The Bronx housing stock is facing increased scrutiny now that a nonprofit housing group in the Northwest Bronx is tracking violations, notifying lenders when conditions in a building change and helping to organize inspections. The goal is to help insulate renters from the harmful effects of a possible housing bubble.
Working with lenders and city and community organizations, the University Neighborhood Housing Program (UNHP) devised a protocol last November under the banner of the Multifamily Assistance Center urging lenders to be more aggressive about making sure landlords keep up with maintenance and services.
The Federal National Mortgage Association (Fannie Mae) and the Community Preservation Corporation, among others, have collaborated with UNHP on the center.
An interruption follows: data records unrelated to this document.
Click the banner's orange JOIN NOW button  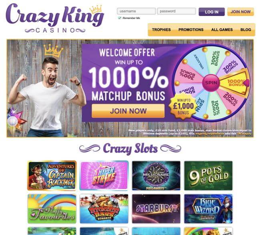(x=128, y=111)
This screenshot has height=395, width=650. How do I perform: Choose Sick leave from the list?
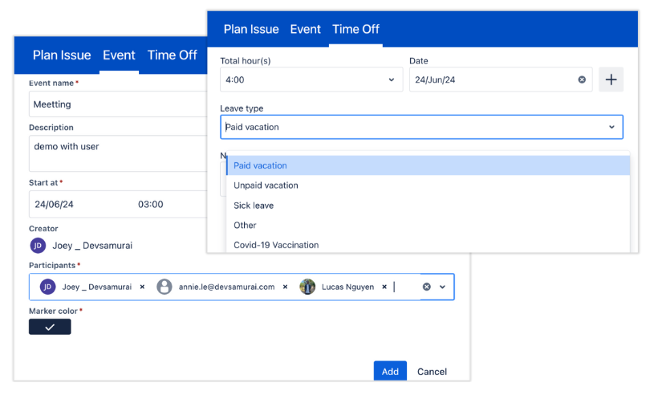click(x=254, y=206)
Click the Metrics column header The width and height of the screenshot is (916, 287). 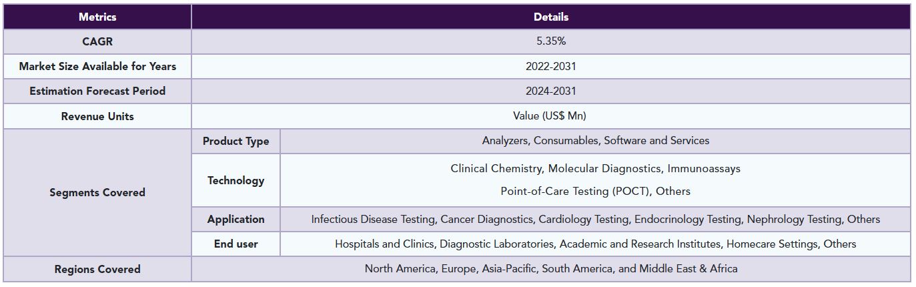pos(97,17)
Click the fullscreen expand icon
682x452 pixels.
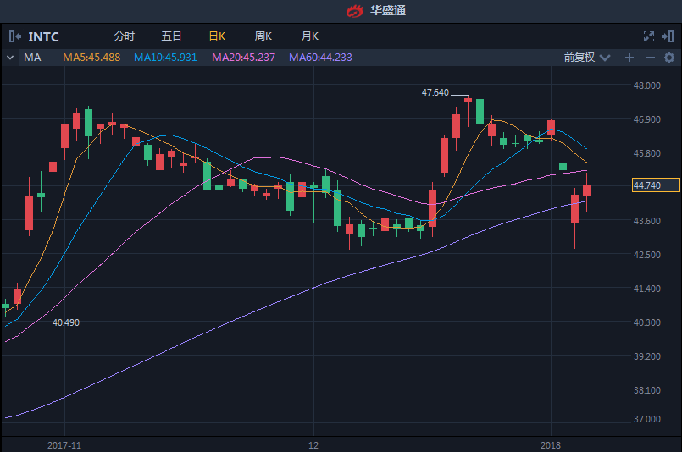click(649, 36)
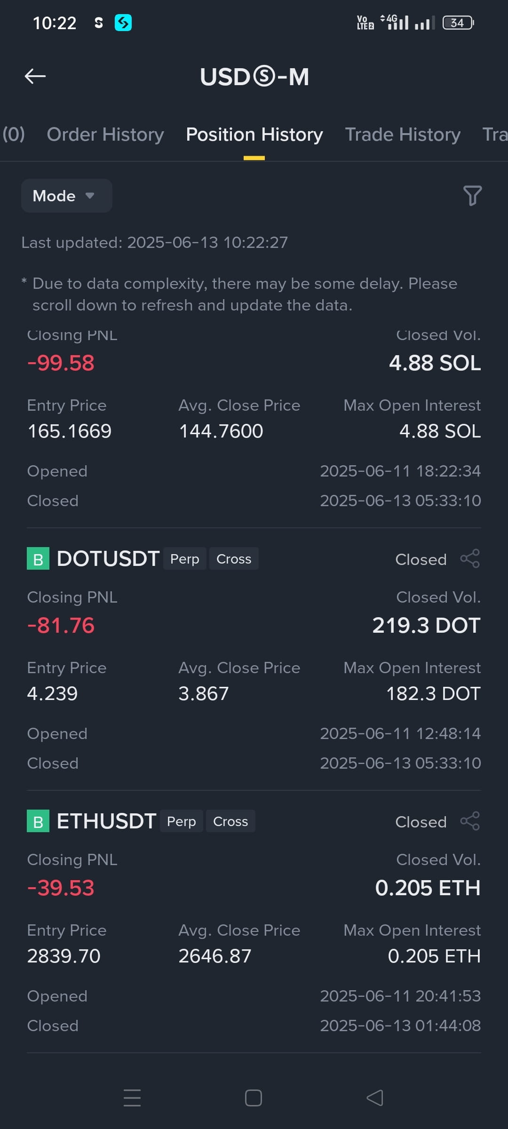This screenshot has width=508, height=1129.
Task: Share the ETHUSDT closed position
Action: pos(470,821)
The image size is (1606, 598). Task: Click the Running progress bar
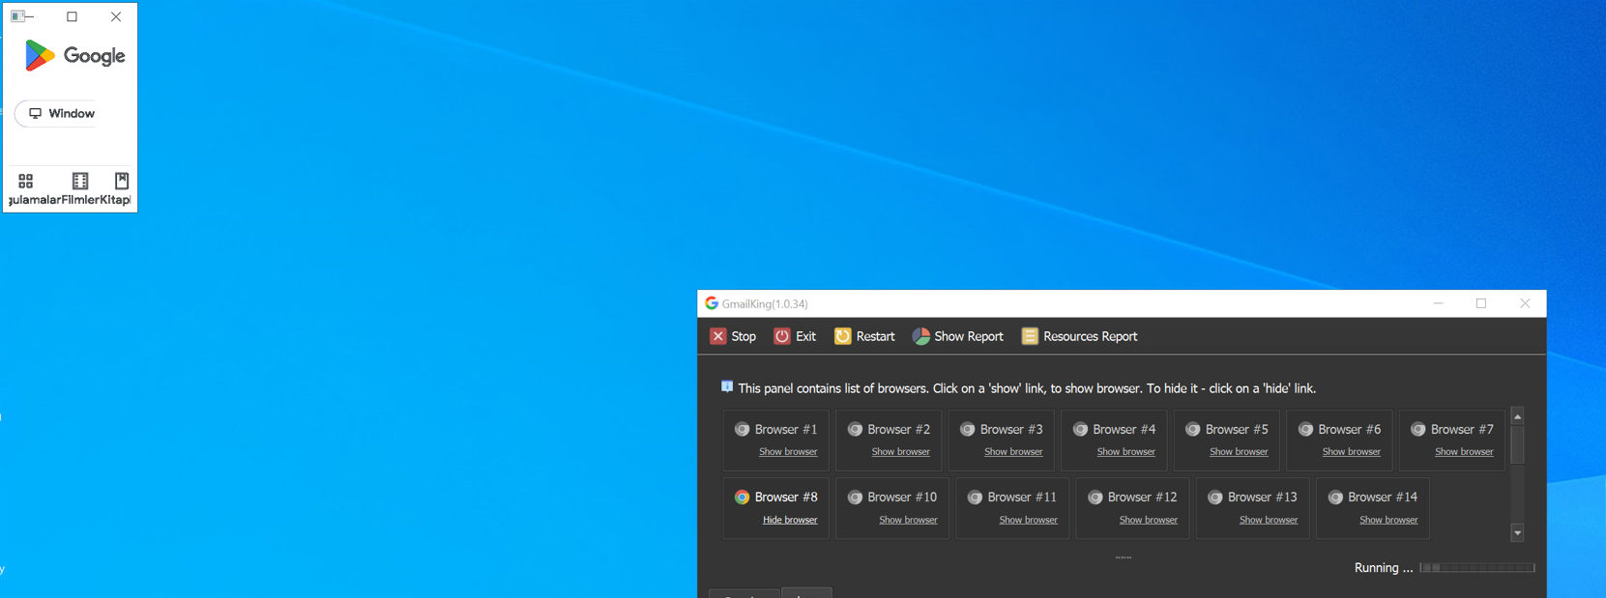tap(1476, 568)
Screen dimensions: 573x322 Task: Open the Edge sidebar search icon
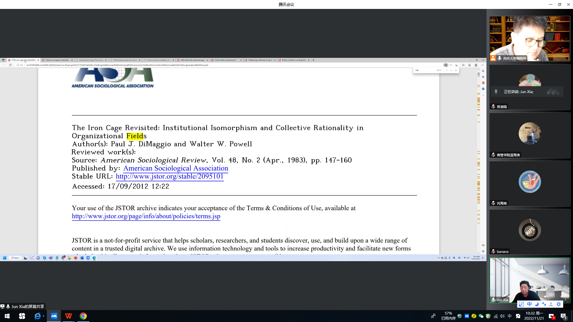(x=483, y=71)
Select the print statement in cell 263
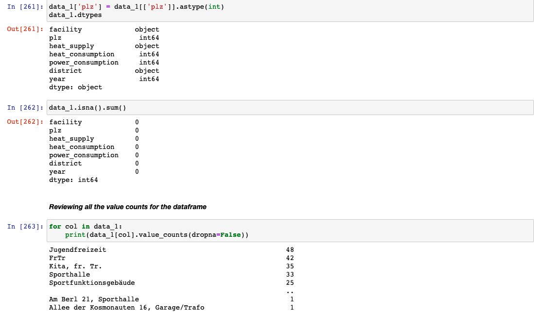Image resolution: width=534 pixels, height=312 pixels. click(x=146, y=235)
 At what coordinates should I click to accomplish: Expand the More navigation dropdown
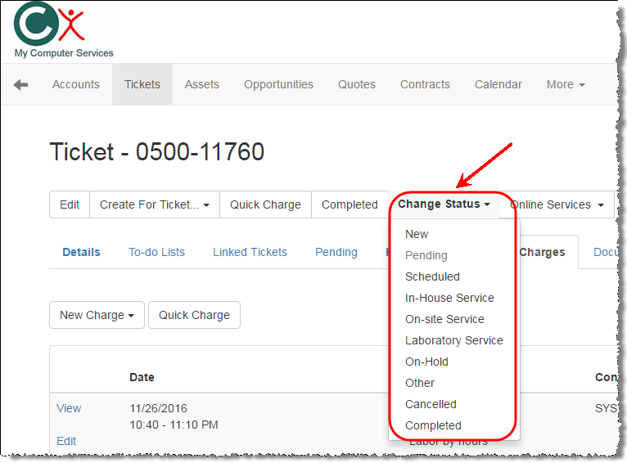point(566,84)
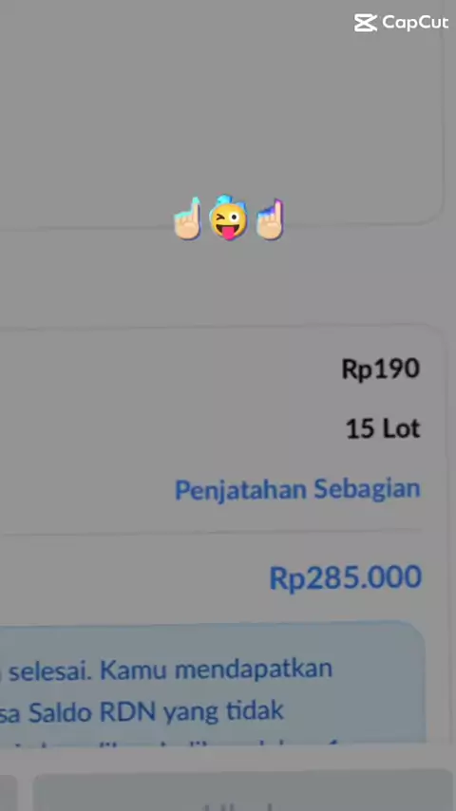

Using public records posted on the Department of Finance’s Automated City Register Information System, ACRIS, Web site and input from community groups, UNHP has developed a database called the Building Indicator Project (BIP) containing over 2,500 buildings. It helps the organization monitor and grade buildings according to code violations.
UNHP has been warning for several years that while sales prices of apartment buildings with more than six units have shot up, the revenue-generating capacity of those buildings has stayed flat because of rent controls and other factors. UNHP is concerned that landlords are borrowing so much money that they will cut back on services and repairs.
The average price per unit of multifamily housing in the Bronx continued its upward climb in 2005, according to figures provided by the UNHP, though not at the brisk pace of the preceding four years. Between 2001 and 2004, per-unit prices doubled from about $35,000 to about $70,000, but the pace slowed last year, ending 2005 at about $75,000. In 1996, the average price was $8,234 in 2005 dollars, meaning prices have grown by over 800 percent in the past decade.
A May 2005 report by the New York City Rent Guidelines Board found that between 2002 and 2003, the cost-to-income ratio of rent-stabilized property across the city increased by 3.5 percentage points, which means property owners are already spending more of every dollar they take in on their buildings.
In the first three months of 2005, the latest period for which figures are available, the percentage of buildings in the BIP database with high violations scores increased by nearly 4 percentage points. During the same period, UNHP added 58 new buildings to the database. In other words, the number of high violations scores grew from 90 out of 2,495, or 3.6 percent, to 184 out of 2,553, or 7.2 percent, in three months.
UNHP has accompanied bank representatives on inspections of buildings with high numbers of violations, though the banks are also free to inspect buildings on their own based on information from the Multifamily Assistance Center. The protocol is designed to expose the worst offenders and perhaps force foreclosure proceedings.
“Nobody wants to foreclose, and we don’t want them to either,” said UNHP Deputy Director Greg Jost. “But how do you put pressure on them?”